Gathering a User’s Posts from Twitter with R

Getting started

This tutorial will give you the information you need to go from wanting to analyze Twitter data to getting your own spreadsheet of tweets. It is aimed at beginners who want to start analyzing real, current social media data. See this page for basic info about what Twitter data is available.

  1. Sign up for a normal Twitter account if you don’t already have one.
  2. Get your API credentials by registering an app here. (Yes, you are a developer.)
  3. Download R and/or rStudio if you don’t already have it. You may need to do a basic tutorial to learn how to use R or rStudio, but you can probably follow this tutorial without much understanding of R beyond how to run commands.

Install required packages (one time only)

install.packages("twitteR")
install.packages("rio")

If you haven’t done so already, set your working directory (where the output file goes) Windows Example:setwd(“C:/Users/User Name/Documents/FOLDER”) Mac Example: setwd(“/Users/User Name/Documents/FOLDER”)

setwd("YourWorkingDirectory")

Downloading the data

Load the required packages (previously installed)

library("twitteR")
library("rio")

Authenticate to Twitter – fill in the info you got during Getting Started Step 2 above

setup_twitter_oauth(consumer_key='YourConsumerKey', consumer_secret='YourConsumerSecret', access_token='YourAccessToken', access_secret='YourAccessSecret')

If you are analyzing a Twitter user’s timeline:

Fill in the name of the user whose timeline you want to download. Do not start with @. It is not case sensitive. That is, hillaryclinton is the same as HillaryClinton. This must be the twitter user name, not the person’s name.

userName = "YourUserNameToDownload"

Download the timeline – this takes about 2-3 minutes

userTl = userTimeline(userName,n=3200, includeRts = TRUE)

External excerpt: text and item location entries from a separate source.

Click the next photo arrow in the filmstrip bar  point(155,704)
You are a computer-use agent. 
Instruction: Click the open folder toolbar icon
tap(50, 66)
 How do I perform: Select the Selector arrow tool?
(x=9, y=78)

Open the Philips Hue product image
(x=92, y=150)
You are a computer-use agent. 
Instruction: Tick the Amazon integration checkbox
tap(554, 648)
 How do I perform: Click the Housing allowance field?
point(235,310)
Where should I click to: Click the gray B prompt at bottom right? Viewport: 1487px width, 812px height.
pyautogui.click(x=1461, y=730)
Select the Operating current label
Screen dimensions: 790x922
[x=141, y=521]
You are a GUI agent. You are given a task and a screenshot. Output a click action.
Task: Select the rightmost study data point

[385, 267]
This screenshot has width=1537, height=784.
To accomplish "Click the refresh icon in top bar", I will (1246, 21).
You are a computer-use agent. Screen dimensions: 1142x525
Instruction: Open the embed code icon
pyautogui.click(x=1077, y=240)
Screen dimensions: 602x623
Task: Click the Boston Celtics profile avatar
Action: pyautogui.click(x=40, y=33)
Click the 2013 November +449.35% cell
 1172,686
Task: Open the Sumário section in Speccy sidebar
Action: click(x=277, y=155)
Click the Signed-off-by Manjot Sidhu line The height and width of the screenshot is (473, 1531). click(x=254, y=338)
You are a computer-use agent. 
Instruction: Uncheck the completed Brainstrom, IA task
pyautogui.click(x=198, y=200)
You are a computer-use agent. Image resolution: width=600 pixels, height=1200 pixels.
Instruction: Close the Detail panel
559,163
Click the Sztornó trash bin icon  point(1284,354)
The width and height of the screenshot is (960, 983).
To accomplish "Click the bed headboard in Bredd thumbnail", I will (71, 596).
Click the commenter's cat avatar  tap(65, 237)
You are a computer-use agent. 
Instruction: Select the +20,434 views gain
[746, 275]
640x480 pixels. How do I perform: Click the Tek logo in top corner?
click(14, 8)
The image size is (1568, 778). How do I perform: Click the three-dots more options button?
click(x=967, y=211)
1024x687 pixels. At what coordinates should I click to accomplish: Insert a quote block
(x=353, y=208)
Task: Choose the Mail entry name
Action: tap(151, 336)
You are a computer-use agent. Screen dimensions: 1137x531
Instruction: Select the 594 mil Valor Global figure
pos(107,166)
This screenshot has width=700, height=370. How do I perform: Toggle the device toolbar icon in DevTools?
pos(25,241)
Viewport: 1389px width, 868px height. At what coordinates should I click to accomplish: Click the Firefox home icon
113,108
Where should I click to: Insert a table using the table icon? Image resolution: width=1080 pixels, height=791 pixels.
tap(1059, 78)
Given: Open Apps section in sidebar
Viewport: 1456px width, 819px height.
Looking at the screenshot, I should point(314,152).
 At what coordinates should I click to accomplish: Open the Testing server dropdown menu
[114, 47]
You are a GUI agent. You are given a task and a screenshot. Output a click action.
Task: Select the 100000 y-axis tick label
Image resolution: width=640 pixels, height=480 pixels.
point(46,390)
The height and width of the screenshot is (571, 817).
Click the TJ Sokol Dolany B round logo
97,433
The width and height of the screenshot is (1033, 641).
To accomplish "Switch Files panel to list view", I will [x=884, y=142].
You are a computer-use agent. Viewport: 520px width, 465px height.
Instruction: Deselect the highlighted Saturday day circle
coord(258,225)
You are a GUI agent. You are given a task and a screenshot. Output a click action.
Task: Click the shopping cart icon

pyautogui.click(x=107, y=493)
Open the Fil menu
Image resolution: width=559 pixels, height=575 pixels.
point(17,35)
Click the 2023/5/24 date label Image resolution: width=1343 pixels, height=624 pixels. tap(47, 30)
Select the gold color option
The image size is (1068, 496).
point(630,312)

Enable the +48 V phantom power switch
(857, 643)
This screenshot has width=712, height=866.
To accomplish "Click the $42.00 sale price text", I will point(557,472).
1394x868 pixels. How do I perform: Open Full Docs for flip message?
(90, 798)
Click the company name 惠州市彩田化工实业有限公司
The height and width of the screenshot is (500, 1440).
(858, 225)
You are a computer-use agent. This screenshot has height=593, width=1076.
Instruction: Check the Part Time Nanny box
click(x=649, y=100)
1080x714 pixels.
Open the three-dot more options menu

If you are analyzing a Twitter search:

See the query operators on this page regarding what can be searched, and just try your search on Twitter first to see if you are getting what you want. You will want to change the number of tweets to something larger probably, and you may or may not not want to limit the language results, if not just delete , lang = “en”.

searchTerm = "Your search term"
tweets = searchTwitter(searchTerm, n=1000, lang = "en")
dfT = twListToDF(tweets)

All types of analysis:

Flatten the data structure twitteR provides down to a simple spreadsheet-like data frame.

userDf = twListToDF(userTl)

Strip out any tabs or new line characters in the tweet so that your tsv file will not be corrupt.

dfT$tweetC = gsub("\t"," ",dfT$text)
dfT$tweetC = gsub("\n"," ",dfT$tweetC)

Name the output TSV file YourUserNameToDownload-tweets.tsv

fileName = paste(userName,"-tweets.tsv",sep="")

Send the user’s timeline data frame to a TSV file on your computer, suitable for uploading to Google Sheets (or many other programs). This will OVERWRITE any existing file with the same name. You can have it append add ,append=TRUE, however if you do that you would also want to add ,col.names = FALSE to not duplicate the header row, and you’d need to check for duplicates when you analyze it.

export(userDf,fileName)

Once you run the export command your file is in your working directory with the name YourUserNameToDownload-tweets.tsv. This file is now ready to import into a spreadsheet. For ‘real’ data science / research you shouldn’t use a spreadsheet for analysis, but until you’re ready to learn R and/or Python you can learn quite a lot about working with data just starting with a spreadsheet.

Here is the code in one block:

#one time only
install.packages("twitteR")
install.packages("rio")
setwd("YourWorkingDirectory")

#download data (fill in your info)
library("twitteR")
library("rio")

setup_twitter_oauth(consumer_key='YourConsumerKey', consumer_secret='YourConsumerSecret', access_token='YourAccessToken', access_secret='YourAccessSecret')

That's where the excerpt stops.